Monday, 12 November 2012

NEWS FEATURE: Canoreco in hot water


OUTRAGE over persistently annoying and frustrating daily brownouts has been the order of the day in Jose Panganiban, CamNorte.

A series of power cut-offs have become a daily staple which, according to consumers, was a sign that the power cooperative was again preparing to collect power bills.

A day after the town fiesta last Oct 7, the power co-op launched a mobile public announcement reminding the town’s 9,000 power consumers that their power bills were about to become due again.

And Oscar Brondia, the power cooperative’s director in Jose Panganiban, has yet to issue the right words that would calm down the hyper-mood of irate consumers.

Brondia is Canoreco’s elected director for the power utility in charge of Jose Panganiban accounts. 

He holds office at the town hall next to the office of the mayor. 

Consumers said that Canoreco, which means  Camarines Norte Electric Cooperative, had most of the time spoiled important occasions by cutting off power, like for instance the celebrated homecoming of alumni of the Jose Panganiban National High School (JPNHS) last April and the celebration of the town fiesta on Oct 6-7.

It would be recalled that brownout struck at the height of Mayor Ricarte Padilla’s impassioned speech before the gathered alumni. 

He was seen visibly irked.

The same annoying incident happened while the morning religious service was taking place, keeping the alumni wondering as to what the priest was trying to tell them in his sermon.

And at the dance party that night, most alumni quit as power went off, leaving the whole school campus in pitch black.

In his recent posting on Facebook account operated by a group of Mambulaoans, Brondia said that the town’s recently installed 5MVA substation transformer at Sta Rosa has not yet been commissioned by tapping to the 69KV transmission grid of the National Grid Corporation of the Philippines (NGCP).

“The reason of the recurring trips off and brownouts experienced in the town is attributed to overloaded/imbalance load. 

“Though the town has its own substation, it is not yet tapped to the 69KV transmission line of the NGCP, hence, the municipalities of Jose Panganiban and Paracale are still sharing the ailing/overloaded (5MVA) substation at Paracale,” Brondia’s post said.

However, Brondia did not explain why Jose Panganiban’s substation could not be put online.

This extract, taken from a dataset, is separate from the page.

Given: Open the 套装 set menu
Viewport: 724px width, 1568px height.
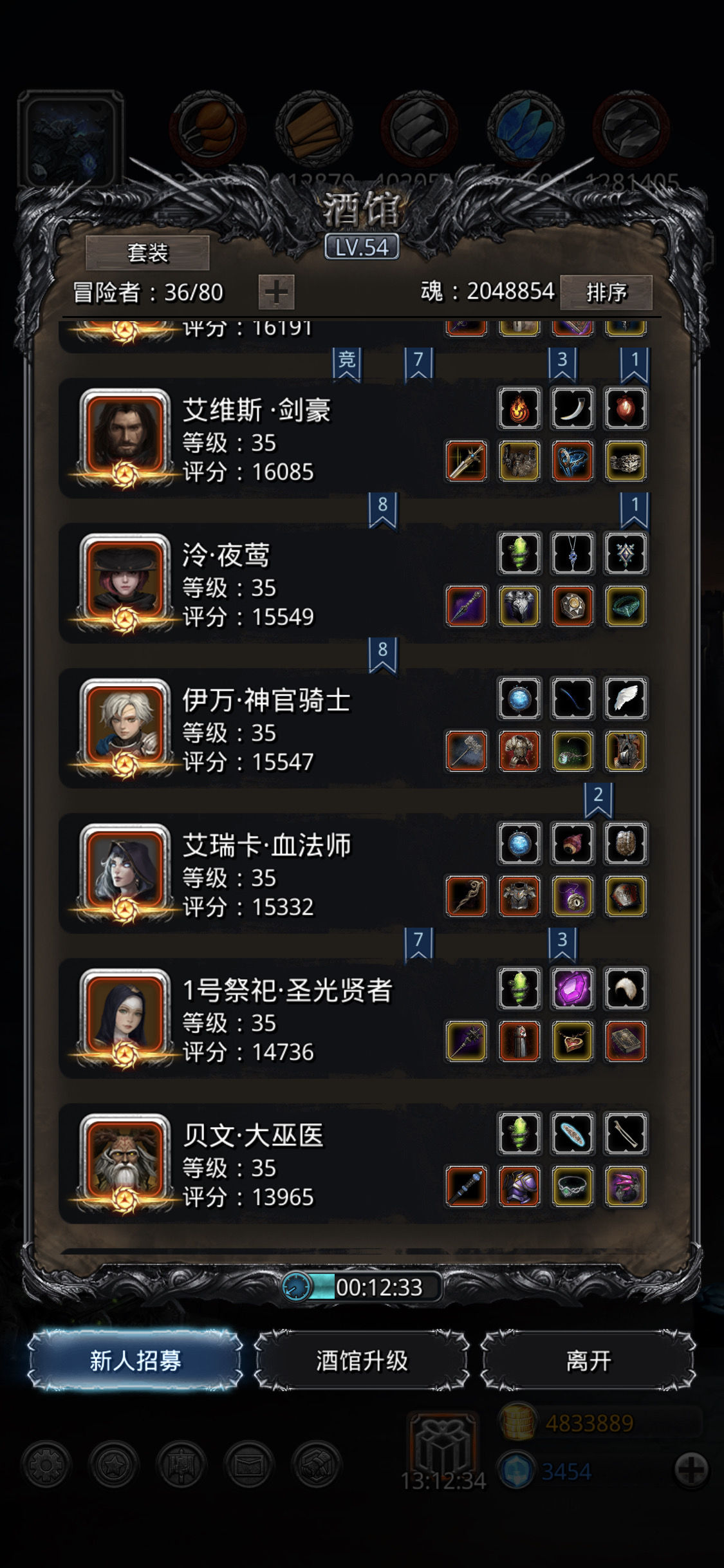Looking at the screenshot, I should tap(147, 253).
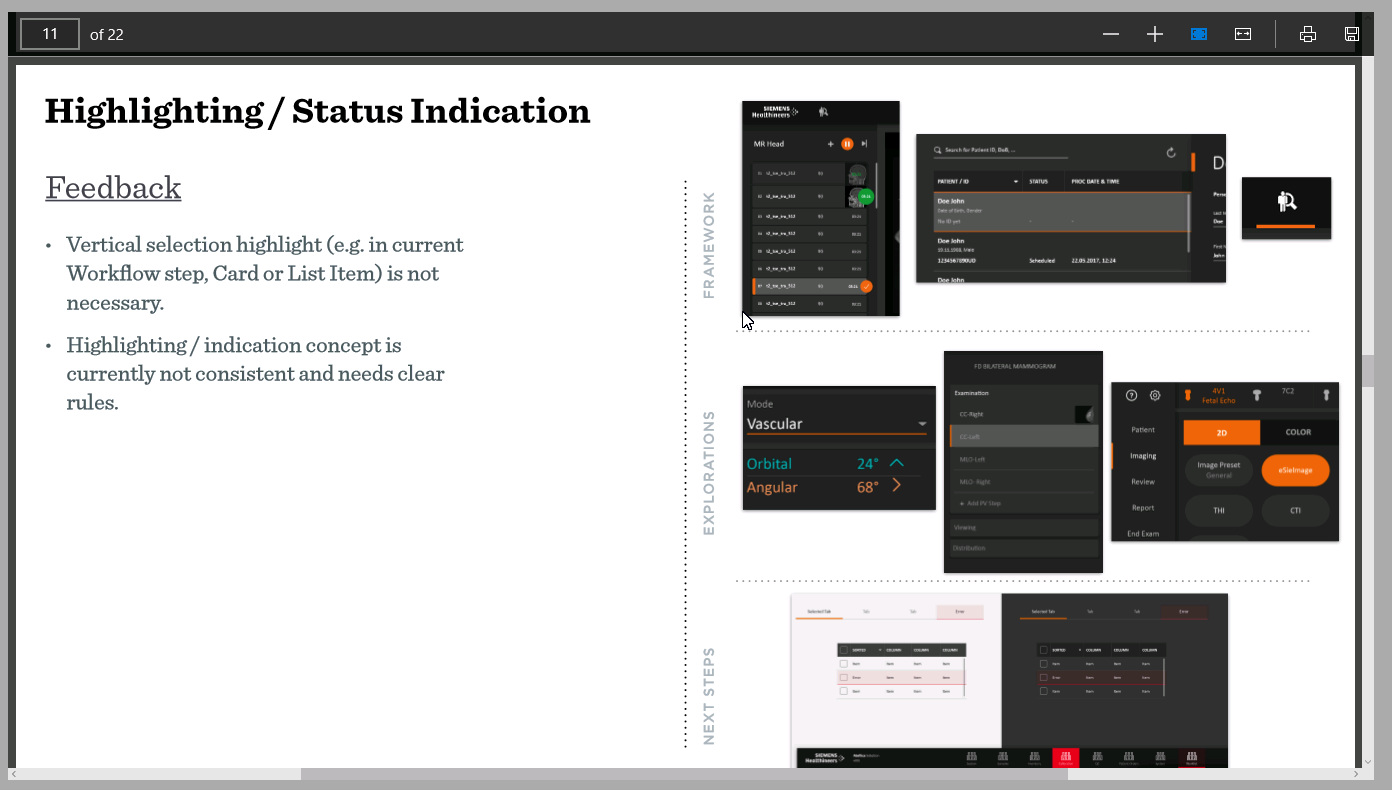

The new substation transmitter was funded by a P150 million loan from the PCI-Equitable Bank.

Brondia told MWBuzz last April that the power overload in the system was being caused by a number of users such as small-scale gold mining operators who had tapped the power grid illegally.

He also said a team from the power cooperative was to begin dismantling said illegal power connections and appropriate legal charges filed against the culprits.

A source from the local government unit said the board of directors of Canoreco is in talks regarding ways to deal with the power crisis in Mambulao.

Meanwhile, the heat on the cooperative continues to scorch.
Irate power consumers had zeroed in on the alleged inefficiency and corruption at the power cooperative, which distributes electricity in the province.

One Facebook user said that the municipal government of Padilla should tell the people if it has a real solution to the daily brownouts being suffered by the community.

“They should tell the consumers what they intend to do for the sake of transparency instead of keeping whatever they are to themselves.”

The poster said the LGU “should not keep us in the dark …”
Another Facebook poster commented that “the endless outages are counter-productive”.

The new Canoreco director for Mambulao will be elected by cooperative’s member-consumers for a three-year term during the second semester of 2013. 

It would be easy to guess by now that Brondia won’t return to his job for another three-year term after next year’s power co-op election.

It used to be held during the first semester of the year when the director’s term of office has expired.

However, to avoid confusing the co-op election with the local elections, the (power co-op) election has been postponed for the next semester.

There are 120 electric cooperatives in the country which are getting financial and technical support from the National Electrification Administration (NEA).